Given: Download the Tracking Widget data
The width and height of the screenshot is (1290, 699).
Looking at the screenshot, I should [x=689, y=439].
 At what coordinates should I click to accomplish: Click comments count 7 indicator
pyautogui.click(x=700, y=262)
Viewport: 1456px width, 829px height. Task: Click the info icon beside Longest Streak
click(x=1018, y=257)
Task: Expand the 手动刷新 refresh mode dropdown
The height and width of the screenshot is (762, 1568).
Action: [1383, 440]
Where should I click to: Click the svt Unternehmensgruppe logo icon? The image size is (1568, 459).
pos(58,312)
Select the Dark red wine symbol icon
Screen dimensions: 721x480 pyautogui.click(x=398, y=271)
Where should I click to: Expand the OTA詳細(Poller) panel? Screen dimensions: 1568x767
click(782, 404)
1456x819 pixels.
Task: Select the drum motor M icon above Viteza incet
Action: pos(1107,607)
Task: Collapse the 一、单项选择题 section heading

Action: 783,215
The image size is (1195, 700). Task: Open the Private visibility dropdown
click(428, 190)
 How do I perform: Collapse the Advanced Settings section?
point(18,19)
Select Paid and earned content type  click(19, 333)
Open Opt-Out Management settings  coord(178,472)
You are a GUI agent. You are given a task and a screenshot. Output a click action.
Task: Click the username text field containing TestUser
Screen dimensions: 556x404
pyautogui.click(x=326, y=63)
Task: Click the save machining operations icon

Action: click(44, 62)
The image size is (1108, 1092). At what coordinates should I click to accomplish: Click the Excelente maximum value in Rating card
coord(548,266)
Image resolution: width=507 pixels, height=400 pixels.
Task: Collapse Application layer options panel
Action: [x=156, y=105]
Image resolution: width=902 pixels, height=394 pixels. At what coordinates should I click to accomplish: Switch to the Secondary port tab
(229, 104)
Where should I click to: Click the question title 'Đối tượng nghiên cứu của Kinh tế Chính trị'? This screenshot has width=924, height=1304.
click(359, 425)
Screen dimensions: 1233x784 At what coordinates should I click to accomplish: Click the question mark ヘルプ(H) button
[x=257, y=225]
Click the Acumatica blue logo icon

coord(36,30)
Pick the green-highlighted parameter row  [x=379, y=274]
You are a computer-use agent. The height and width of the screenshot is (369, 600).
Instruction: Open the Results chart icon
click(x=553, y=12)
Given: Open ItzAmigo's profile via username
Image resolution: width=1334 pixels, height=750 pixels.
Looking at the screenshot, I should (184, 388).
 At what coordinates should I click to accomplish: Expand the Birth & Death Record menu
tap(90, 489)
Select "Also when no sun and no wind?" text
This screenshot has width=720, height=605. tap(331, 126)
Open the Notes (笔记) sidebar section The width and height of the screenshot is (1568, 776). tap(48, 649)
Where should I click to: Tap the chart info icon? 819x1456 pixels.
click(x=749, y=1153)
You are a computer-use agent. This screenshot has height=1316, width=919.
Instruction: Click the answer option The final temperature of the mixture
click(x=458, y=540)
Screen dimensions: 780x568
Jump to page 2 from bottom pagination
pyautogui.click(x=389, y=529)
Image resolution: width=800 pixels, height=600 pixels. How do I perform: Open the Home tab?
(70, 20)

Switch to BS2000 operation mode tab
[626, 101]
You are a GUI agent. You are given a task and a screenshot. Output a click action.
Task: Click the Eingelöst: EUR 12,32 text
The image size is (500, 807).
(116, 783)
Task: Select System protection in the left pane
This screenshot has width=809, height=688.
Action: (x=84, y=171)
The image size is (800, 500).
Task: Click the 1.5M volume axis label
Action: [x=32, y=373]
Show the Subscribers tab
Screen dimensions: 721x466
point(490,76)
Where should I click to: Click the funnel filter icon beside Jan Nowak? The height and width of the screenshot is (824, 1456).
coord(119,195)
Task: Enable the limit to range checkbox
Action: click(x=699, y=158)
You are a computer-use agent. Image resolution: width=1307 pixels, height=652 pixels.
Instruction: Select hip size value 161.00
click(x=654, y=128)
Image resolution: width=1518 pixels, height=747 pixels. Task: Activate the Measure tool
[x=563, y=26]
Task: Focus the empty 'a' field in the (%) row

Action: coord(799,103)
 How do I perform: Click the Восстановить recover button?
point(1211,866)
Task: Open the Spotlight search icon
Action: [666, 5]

# WHAT YOU SHOULD DO:
Find each line in the rows above that contains the string "dimensions" and copy it out. Case counts.

# FULL SOLUTION:
Screen dimensions: 721x480 pyautogui.click(x=398, y=271)
Where should I click to: Expand the OTA詳細(Poller) panel? Screen dimensions: 1568x767
Screen dimensions: 556x404
Screen dimensions: 1233x784 At what coordinates should I click to accomplish: Click the question mark ヘルプ(H) button
Screen dimensions: 780x568
Screen dimensions: 721x466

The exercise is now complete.